The morning was cold and crisp, and the woods were sharp with smells of decaying leaves. I easily made my away along the well marked trail, as acorns rolled underfoot and off in the distance a woodpecker made his distinctive rat-a tat-tat as he searched for bugs in dead trees. A small pond, covered with a fine layer of ice, appeared on my right, created by industrious beavers damming a small stream. Further ahead the trees thinned then opened to reveal Cache Lake. The low grey clouds choose this moment to part, and the blue waters sparkled in the sunlight. I questioned the difficult rating this trail had been given, as so far the land was predominantly flat with only some roots and rocks to stumble upon.
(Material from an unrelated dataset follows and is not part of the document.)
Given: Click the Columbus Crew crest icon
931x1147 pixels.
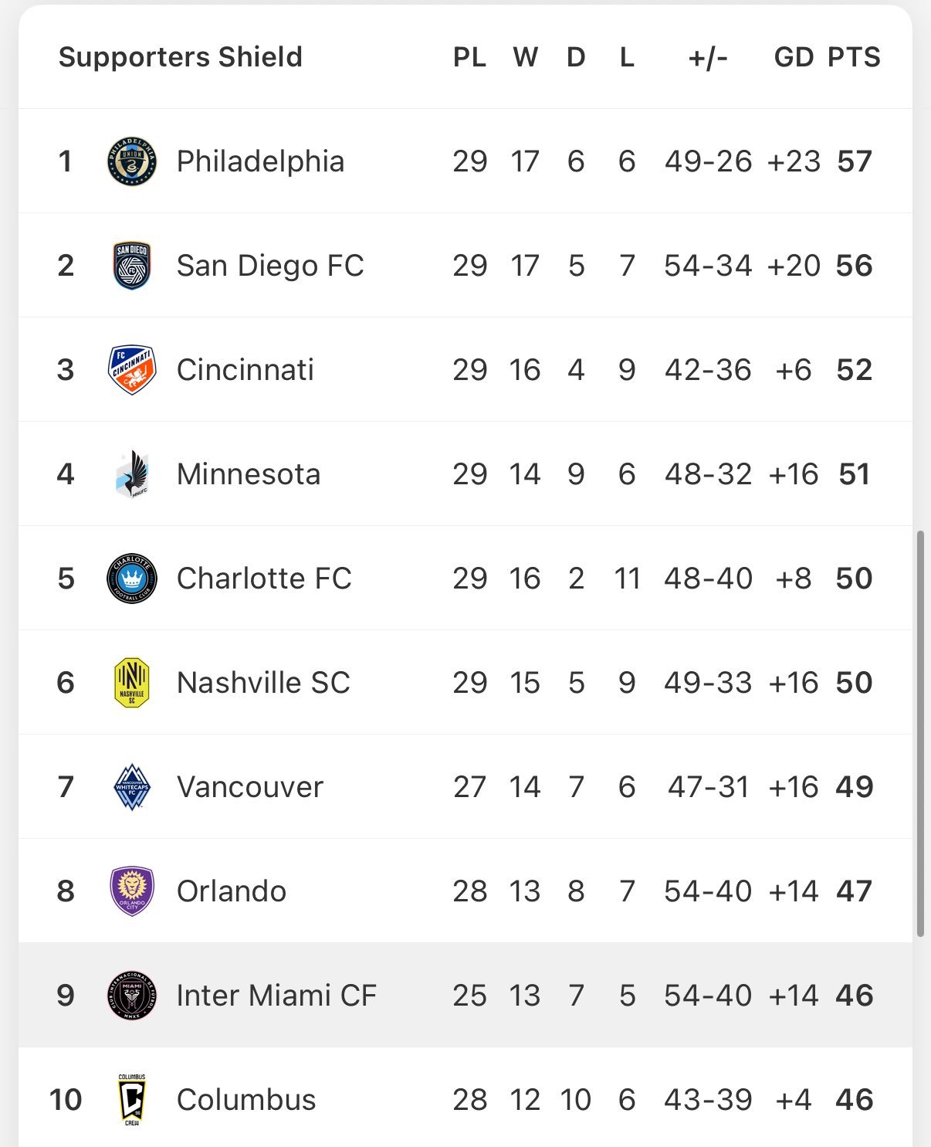Looking at the screenshot, I should tap(132, 1099).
It was the sound of running water, spilling over a causeway, that suggested that the terrain was about to change. I followed the brook, gurgling and burbling over the wet rocks, with a granite bluff rearing overhead. Here hiker’s have the option of continuing along that stream and heading back to the trail head, however, for the more adventurous, a bridge spans that tumbling water and heads to the lookout.
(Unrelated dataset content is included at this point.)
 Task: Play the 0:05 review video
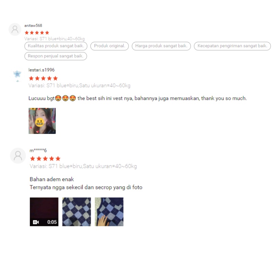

The boardwalk continues for a shot distance as it skirts the edge of a swamp and immediately the trail difficulty increases, with abrupt changes in the elevation and with more rugged terrain. The brown reeds of the wetlands gave way to a larger and faster flowing river, the cold waters sluicing down small cascades. This is where the lookout trail begins its steep ascent. A lengthy staircase winds its way to the top of the escarpment, which is the most difficult part for me with a knee that doesn’t bend without significant pain. I stopped for a moment to rest, leaning on the railing and looking over the peaceful forest. A movement a few steps below me caught my eye. I smiled as a large red squirrel gave me a very intense gaze, though the smile slipped from my face as he let out several aggressive chitters when I failed to produce any snacks. I gathered my poles and started back up the stairs with the squirrel keeping pace. What is it with me and these rodents? I was beginning to think that this was personal!! I kept on, and a quick glance up had me happy to see the top, until I made eye contact with another red squirrel sitting on the last post. Those beady little eyes looked directly at me, and the chittering from behind was now accompanied by angry chitters from in front. I was surrounded!! Well, no fluffy rodent was going to intimidate me, and I rushed up the last steps and back out on to the trail. The two ruffians sat on opposite posts, glaring balefully at me. I wondered if they would still be there on my return trip, but that was a later problem.

At this point the trees are thinner, and a light breeze ruffled my hair. There was once a fire tower here, now long gone. Instead, rocks jut over the abyss with a stunning view of the lake. I almost had a heart attack as a head popped up from the edge of the cliff and a family stood to greet me. The small ledge they had been sitting on had me swooning just from the thought of anyone being there. Initially the lovely Asian family laughed at my discomfort as they grabbed my hand and encouraged me to move closer to that precipitous drop, but my look of utter terror must have convinced them that perhaps this was not a good idea. They did insist on a series of photos of me, standing nowhere near that edge, posing in terror before they returned to dangling over that edge, as I carefully made my way back to the top of the stairs. No squirrels in sight as I made a hasty retreat down the stairs, wary of roving gangs of vermin. I followed the trail back down, the towering bluff blocking the sun and allowing moss to grow thick on the rocks and trees. The silence was powerful here, and I shut my eyes and breathed in deeply of that clean air. As my breaths became deeper and slower, so too did my thoughts, and I felt my shoulders relax and the tension leave my body. This is my peace.
The trial crosses another bridge, and down in the shallow waters the submerged planks of an old train trestle are visible. The Grand Trunk railway once ran through here but now the great trains are gone, leaving only the thrum of bike wheels to disturb the silence. After a short distance, the trail leaves the bike path and continues on through the quiet forests. I was surprised to see a small beige moth fluttering over the leaf litter. First one, then another, until the forest floor was a sea of insects erupting from the brown forest floor. Magical but unsettling, as I wonder if this is the invasive winter moth that defoliates oak leaves, though I have no way of knowing for sure. The last kilometer has my pace significantly slowed, as my knee began to make its complaints. I arrived back at the parking area two and a half hours after starting, with a deep sense of accomplishment and a knee that would be reminding me of my trek for the next few days, but worth every step.